▶ WORK TO BE COMPLETED
What lines in the entries below contain the word "Bookmark"? Copy all of them.
EXERCISE MATERIAL: Begin
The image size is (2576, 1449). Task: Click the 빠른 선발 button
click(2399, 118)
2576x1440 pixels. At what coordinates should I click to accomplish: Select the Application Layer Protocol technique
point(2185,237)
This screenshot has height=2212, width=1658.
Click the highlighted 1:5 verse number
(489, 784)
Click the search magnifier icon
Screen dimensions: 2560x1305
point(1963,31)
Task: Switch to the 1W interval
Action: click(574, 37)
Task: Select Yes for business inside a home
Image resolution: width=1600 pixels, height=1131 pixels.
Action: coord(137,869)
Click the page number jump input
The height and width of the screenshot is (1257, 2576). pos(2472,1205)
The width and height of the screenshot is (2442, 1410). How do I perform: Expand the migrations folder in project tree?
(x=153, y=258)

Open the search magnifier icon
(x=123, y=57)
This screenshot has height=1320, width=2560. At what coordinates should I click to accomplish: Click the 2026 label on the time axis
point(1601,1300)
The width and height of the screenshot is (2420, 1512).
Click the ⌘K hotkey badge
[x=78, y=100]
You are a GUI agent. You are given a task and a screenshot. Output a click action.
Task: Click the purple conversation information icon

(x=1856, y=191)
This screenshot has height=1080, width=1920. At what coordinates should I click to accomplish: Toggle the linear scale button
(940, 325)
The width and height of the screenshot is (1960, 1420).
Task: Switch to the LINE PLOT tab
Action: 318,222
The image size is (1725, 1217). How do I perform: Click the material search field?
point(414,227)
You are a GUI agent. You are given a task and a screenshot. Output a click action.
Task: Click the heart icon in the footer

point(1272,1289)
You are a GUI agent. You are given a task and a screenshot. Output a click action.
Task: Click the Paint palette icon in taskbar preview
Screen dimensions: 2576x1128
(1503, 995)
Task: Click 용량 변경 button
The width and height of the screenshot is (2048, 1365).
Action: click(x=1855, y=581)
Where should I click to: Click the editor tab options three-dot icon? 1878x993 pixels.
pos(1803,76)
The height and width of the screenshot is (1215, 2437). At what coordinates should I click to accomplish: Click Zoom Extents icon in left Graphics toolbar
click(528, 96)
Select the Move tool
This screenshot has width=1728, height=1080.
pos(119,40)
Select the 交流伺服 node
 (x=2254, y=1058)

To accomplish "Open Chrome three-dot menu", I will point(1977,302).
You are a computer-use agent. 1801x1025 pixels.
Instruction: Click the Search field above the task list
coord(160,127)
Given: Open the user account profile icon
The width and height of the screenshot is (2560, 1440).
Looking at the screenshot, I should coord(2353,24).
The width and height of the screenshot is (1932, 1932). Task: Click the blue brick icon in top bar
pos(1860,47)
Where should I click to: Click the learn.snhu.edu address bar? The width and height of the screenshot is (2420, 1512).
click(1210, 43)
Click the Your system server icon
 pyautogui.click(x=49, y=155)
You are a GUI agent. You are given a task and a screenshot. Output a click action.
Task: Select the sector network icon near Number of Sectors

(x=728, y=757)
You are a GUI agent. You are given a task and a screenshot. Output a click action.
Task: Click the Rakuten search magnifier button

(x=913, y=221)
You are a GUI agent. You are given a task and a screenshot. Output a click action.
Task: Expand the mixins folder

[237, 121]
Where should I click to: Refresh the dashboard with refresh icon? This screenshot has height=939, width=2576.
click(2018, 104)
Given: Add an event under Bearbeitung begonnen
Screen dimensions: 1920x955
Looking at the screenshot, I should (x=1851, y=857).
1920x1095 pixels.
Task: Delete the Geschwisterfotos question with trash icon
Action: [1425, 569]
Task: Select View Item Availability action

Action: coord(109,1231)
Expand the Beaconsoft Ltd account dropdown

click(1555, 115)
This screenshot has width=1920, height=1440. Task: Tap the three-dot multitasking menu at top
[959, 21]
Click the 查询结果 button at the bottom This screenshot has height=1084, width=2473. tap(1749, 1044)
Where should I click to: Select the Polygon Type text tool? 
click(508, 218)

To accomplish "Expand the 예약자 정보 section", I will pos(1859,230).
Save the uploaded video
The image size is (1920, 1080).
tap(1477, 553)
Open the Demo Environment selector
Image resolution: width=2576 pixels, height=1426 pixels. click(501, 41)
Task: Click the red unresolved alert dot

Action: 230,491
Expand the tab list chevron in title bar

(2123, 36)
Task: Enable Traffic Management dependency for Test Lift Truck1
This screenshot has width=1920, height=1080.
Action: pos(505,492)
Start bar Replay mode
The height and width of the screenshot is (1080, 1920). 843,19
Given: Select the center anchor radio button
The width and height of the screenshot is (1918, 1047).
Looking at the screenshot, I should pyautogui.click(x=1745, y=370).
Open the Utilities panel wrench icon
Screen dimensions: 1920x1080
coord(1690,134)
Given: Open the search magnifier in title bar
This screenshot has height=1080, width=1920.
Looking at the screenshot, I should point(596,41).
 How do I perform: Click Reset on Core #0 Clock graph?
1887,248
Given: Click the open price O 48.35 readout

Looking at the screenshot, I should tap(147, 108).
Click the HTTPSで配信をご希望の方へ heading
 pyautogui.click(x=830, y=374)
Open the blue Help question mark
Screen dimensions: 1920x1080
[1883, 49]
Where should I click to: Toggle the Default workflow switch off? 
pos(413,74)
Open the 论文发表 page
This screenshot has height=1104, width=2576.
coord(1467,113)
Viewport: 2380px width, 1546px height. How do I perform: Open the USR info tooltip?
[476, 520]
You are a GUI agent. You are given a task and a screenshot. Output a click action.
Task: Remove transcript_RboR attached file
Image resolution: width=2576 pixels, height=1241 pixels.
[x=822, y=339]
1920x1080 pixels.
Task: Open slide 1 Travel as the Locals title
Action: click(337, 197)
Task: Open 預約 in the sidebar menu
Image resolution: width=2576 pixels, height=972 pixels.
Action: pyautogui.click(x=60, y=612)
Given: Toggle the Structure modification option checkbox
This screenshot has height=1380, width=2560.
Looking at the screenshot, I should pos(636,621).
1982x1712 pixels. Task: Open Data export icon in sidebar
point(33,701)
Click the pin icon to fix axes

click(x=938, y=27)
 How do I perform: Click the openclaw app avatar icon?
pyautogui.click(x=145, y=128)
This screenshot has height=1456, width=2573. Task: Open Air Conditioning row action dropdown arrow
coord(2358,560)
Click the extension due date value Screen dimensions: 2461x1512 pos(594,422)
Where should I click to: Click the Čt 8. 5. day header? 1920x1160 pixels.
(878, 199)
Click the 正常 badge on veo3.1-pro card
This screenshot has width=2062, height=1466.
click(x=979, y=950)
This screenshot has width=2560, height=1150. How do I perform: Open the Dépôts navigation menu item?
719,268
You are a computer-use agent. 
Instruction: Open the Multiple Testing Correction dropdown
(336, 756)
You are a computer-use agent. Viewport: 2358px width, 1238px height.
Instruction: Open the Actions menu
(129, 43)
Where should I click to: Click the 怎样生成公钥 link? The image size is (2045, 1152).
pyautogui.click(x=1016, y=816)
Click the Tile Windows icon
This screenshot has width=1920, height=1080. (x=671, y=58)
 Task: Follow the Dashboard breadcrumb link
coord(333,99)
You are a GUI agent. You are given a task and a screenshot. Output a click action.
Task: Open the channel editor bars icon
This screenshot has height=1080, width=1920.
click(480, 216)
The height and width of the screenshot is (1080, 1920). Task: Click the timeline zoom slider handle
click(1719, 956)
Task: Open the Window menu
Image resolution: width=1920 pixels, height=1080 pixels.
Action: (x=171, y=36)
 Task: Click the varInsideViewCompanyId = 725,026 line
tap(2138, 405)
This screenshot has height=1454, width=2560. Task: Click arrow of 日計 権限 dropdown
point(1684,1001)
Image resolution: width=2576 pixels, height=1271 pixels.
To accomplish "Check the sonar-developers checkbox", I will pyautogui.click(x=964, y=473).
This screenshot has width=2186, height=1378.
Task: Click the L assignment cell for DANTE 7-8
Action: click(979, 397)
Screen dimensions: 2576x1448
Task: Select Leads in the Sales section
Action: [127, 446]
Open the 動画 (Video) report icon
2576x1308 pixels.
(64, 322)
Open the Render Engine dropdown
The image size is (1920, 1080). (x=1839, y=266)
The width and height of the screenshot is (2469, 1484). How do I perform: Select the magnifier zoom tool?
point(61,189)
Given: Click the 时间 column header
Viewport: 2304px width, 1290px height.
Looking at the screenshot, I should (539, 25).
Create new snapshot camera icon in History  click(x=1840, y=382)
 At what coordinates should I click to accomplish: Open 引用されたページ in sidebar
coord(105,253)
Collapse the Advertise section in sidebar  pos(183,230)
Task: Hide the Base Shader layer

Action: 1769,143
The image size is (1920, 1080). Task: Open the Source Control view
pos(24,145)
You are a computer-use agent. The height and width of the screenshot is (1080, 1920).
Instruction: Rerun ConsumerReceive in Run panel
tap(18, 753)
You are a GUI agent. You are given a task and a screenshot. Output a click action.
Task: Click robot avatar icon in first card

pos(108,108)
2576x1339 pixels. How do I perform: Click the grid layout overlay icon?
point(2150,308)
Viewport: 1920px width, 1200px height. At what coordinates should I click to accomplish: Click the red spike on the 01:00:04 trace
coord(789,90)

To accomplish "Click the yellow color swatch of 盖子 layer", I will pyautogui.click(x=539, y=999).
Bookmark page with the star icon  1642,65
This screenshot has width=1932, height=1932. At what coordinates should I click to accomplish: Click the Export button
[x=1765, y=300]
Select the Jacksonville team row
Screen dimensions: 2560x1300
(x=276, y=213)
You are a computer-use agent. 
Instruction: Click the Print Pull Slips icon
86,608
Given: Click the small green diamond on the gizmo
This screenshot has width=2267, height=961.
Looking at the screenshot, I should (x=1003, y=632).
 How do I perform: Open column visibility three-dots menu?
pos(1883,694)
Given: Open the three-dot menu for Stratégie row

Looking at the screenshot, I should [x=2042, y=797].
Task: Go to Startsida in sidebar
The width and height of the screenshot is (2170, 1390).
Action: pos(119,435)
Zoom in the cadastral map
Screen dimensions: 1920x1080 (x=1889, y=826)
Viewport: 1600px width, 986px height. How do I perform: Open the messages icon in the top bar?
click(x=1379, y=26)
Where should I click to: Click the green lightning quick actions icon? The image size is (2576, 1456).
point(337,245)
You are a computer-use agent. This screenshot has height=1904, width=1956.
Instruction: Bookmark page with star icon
EXERCISE MATERIAL: End
▶ RESPONSE TO THE EXERCISE
Bookmark page with the star icon  1642,65
Instruction: Bookmark page with star icon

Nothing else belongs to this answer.